(Records drawn from a dataset)

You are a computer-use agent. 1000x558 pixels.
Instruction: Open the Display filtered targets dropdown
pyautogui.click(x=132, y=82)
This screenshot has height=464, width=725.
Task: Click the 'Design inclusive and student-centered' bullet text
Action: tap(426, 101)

> _Action item_
Produce the records once again, exactly as they stand above.

> _Task answer_
You are a computer-use agent. 1000x558 pixels.
Instruction: Open the Display filtered targets dropdown
pyautogui.click(x=132, y=82)
This screenshot has height=464, width=725.
Task: Click the 'Design inclusive and student-centered' bullet text
Action: tap(426, 101)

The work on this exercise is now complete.